Here's what I want you to know about this man. Of all the human beings that I have met in my life thus far, he falls into the extremely rare category of "good to the core". His integrity is beyond reproach. He is honestly one of the nicest people I know (nicer than I am, for sure). If a friend, or even an acquaintance, needs something, Steve is often the first person to step up and offer help. His generosity astonishes me, whether he's giving time, money, a shoulder to cry on, his effort, his labor, he goes all in, again and again and again. He's very comfortable in his own skin, so much so that I've never seen him succumb to the urge to take someone else down a notch to make a point, even when he would be completely justified in doing so. It takes a really big person, emotionally speaking, to operate that way. He is FUNNY and witty, and only growing more so with age. He makes me laugh a lot, and that is a beautiful thing. His humor is never cruel, and he has a gift for telling the unpopular truth in an amusing way so that it can be heard without hurt. And as if that weren't enough, he is really smart. At 42, he still has boyish good looks, but to me, he's more handsome than ever these days, and I think that is because all of these other amazing qualities are what the physical package is wrapped around, and there is no denying how appealing it all is when considered together.
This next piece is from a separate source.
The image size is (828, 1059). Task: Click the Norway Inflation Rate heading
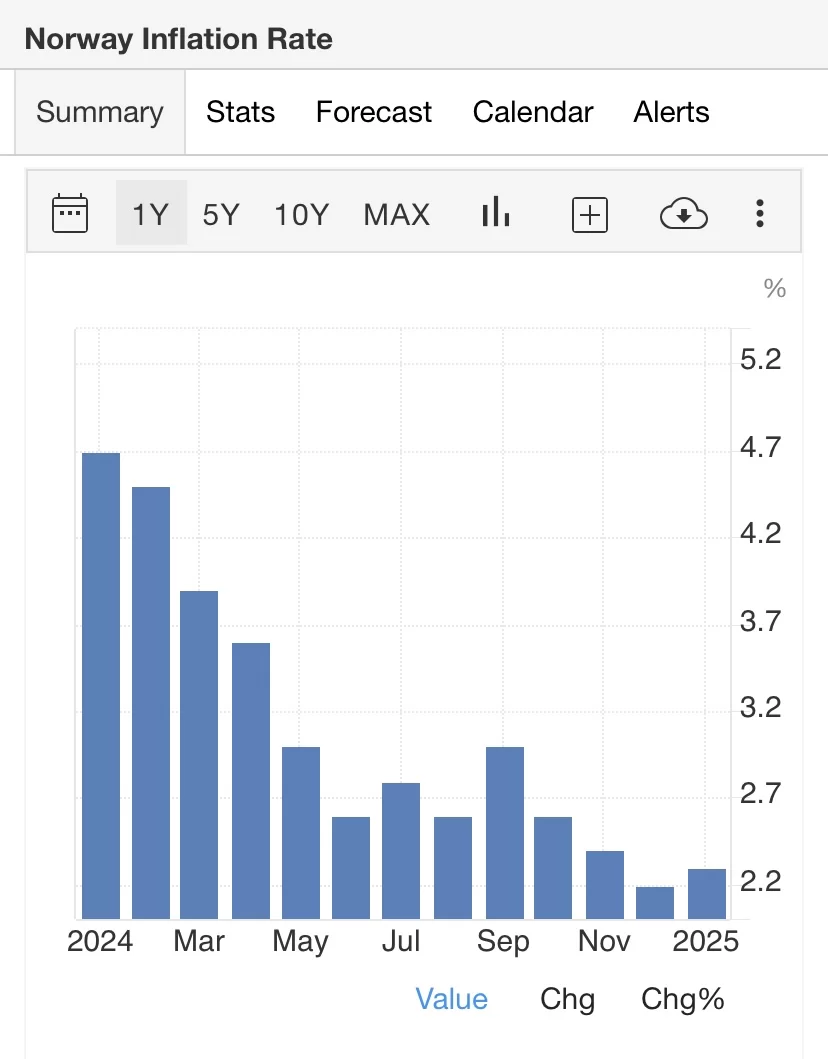click(x=178, y=40)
If I've given the impression that the past twenty years have been a complete bed of roses, let me clarify. Much of the time has been great, some of it has been mediocre, some of it has been hard as hell with tears, frustration, and heated arguments. But the thing is that a relationship is the proving ground where you test every supposed enlightened thing about yourself. After all, how enlightened really is the Buddhist monk who can only be peaceful when sitting alone and unprovoked in a cave? And if there is one major lesson I've learned from all of this, it's that anything really worth having, is worth the hard work it takes to get it and to hold on to it.
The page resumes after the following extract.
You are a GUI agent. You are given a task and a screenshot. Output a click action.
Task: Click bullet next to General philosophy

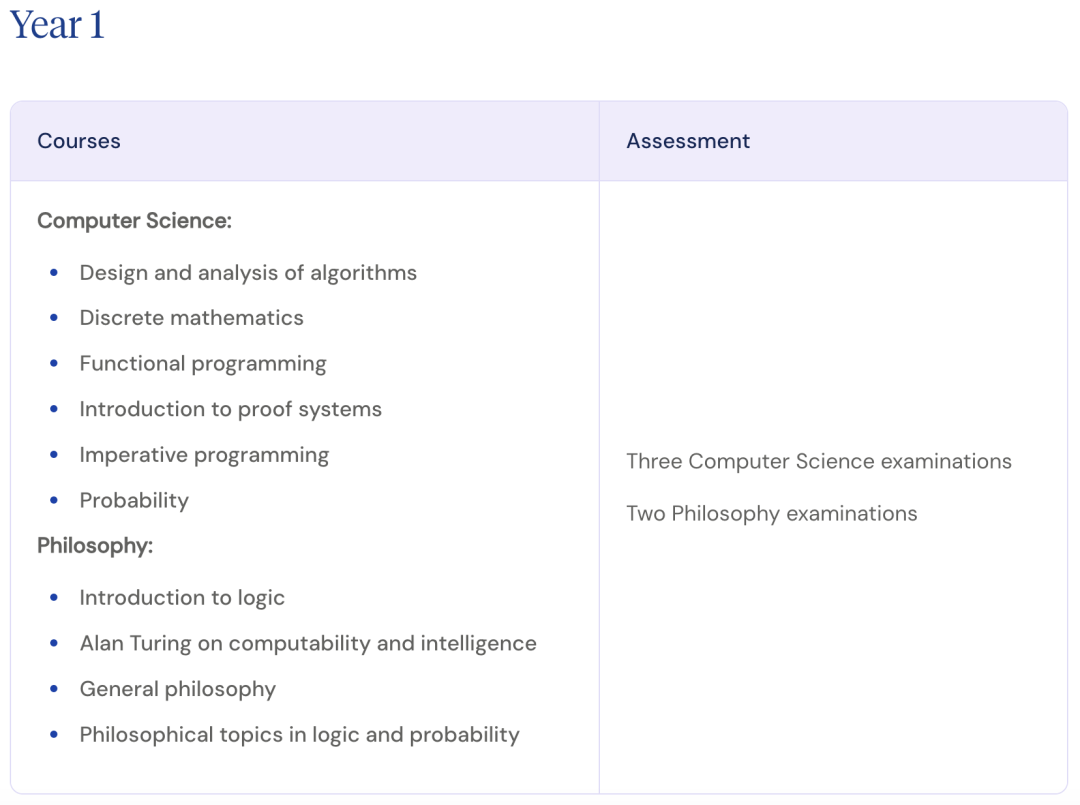[54, 689]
When I've had a tough day and he showers me with a little of his sticky-sweet adoration, it feels like he's just thrown a life preserver in my direction that lands within arms length just in time. I can barely believe that I am the one he chose to love. The power of having that one person in your life who is completely, dependably, happily in your corner rooting for you can not be underestimated. I hope you have such a person in your life too.
Like any couple two decades in, we've grown used to each others' habits, insecurities, quirks, charms, etc. We've learned to focus attention on the things we like about each other, and to have a reasonable perspective about the things we find irritating. For example, I overlook his habit of almost always dropping his clothes on the floor two feet from the hamper, and focus instead on what a stellar husband, father and all-around great guy he is. I'm not sure exactly how exhaustive the list of things he overlooks in me is, but I will just say that patience is one of his best qualities.
I think our relationship works as well as it does because we really like each other. We also respect each other, give each other room to be individuals, and we talk, about everything. If something is coming between us, we hash it out and listen to what the other has to say. Sometimes one of us grudgingly comes around to the other's point of view. Sometimes, we just maintain our positions while appreciating the fact that we understand each other's rationale or inherent wackiness a little better. We compromise if possible, and adapt and move on when it isn't. All of these seem to be key ingredients to engineering a relationship that's built to last, but there is another really important element, and that is making a concerted effort not to take each other for granted.
With everyone tending to full slates of obligations that require a "divide and conquer" mentality, it's far too easy to slip into phoning it in where a relationship is concerned. Why is it that when everyone says "it's the little things in life that are important", it turns out to be the little things that are the first to go when we get busy? When we mostly see each other at the groggy edges of the day, I sometimes forget to pause, really look at S, appreciate him for all that's wonderful about him, and then to do the most important part, tell him that I noticed. And just as it's important for me to take care of myself, it's equally important that I do my part to take care of us as a couple. I once heard someone say that whatever you focus your attention on becomes the most important thing to you. It's so true.
EVERYONE wants to be adored. I think that all any of us want is a partner who sees us, knows us, understands us, and lets us know from time to time that they took a few minutes out of their day to pay us some small kindness as a nod to the fact that we matter to them. While Steve and I have regular date nights where we can escape being parents for a little while and take time just for us, I wanted to dedicate this post to him because not only is this my small kindness for him today, it's a permanent record of how I love him and how important he is to me. It's my open love letter to him.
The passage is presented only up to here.